[EXERCISE DIRECTIONS] Extract every line of the listing below word for word, leaving out the pictures.

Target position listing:

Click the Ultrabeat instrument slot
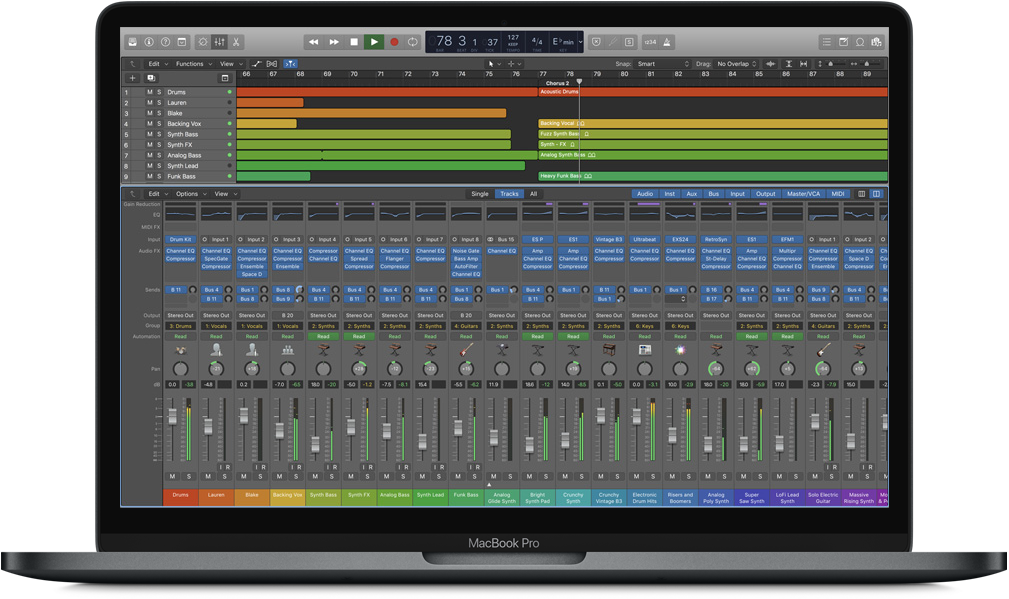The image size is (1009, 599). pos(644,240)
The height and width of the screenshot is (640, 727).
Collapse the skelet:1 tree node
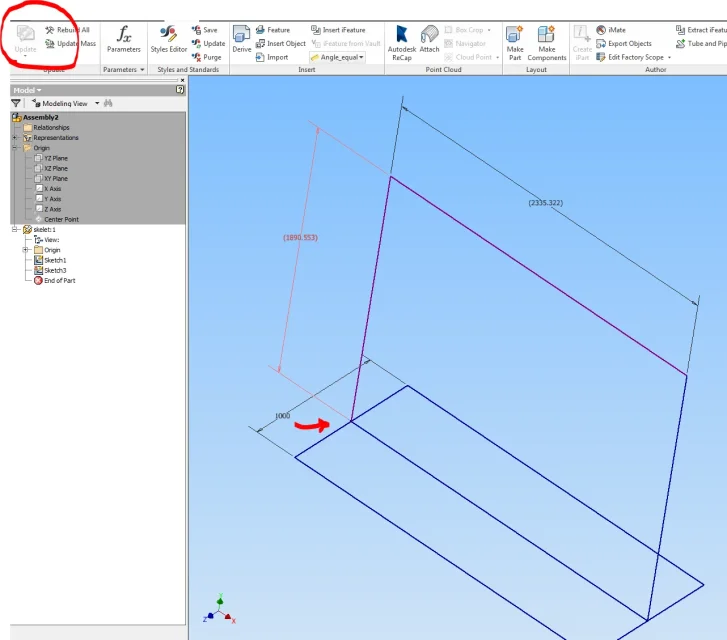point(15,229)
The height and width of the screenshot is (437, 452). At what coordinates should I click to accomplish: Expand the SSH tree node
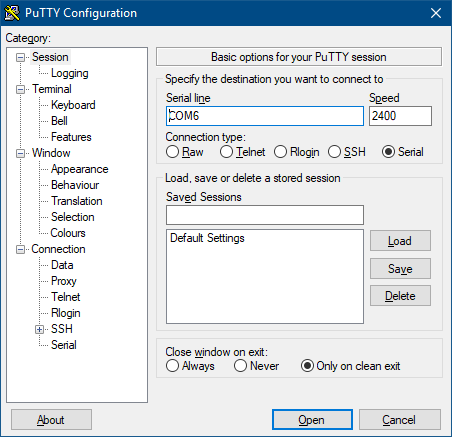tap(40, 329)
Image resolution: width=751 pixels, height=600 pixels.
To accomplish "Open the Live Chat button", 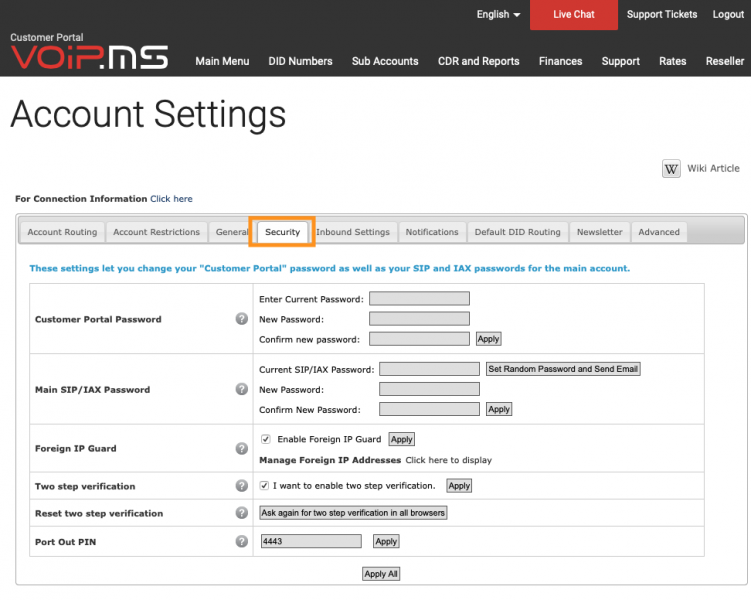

[TASK ANSWER]
Click the Ultrabeat instrument slot
The image size is (1009, 599). pos(644,240)
The height and width of the screenshot is (640, 727).
Collapse the skelet:1 tree node
point(15,229)
The height and width of the screenshot is (437, 452). At what coordinates should I click to accomplish: Expand the SSH tree node
tap(40, 329)
Image resolution: width=751 pixels, height=600 pixels.
To accomplish "Open the Live Chat button", 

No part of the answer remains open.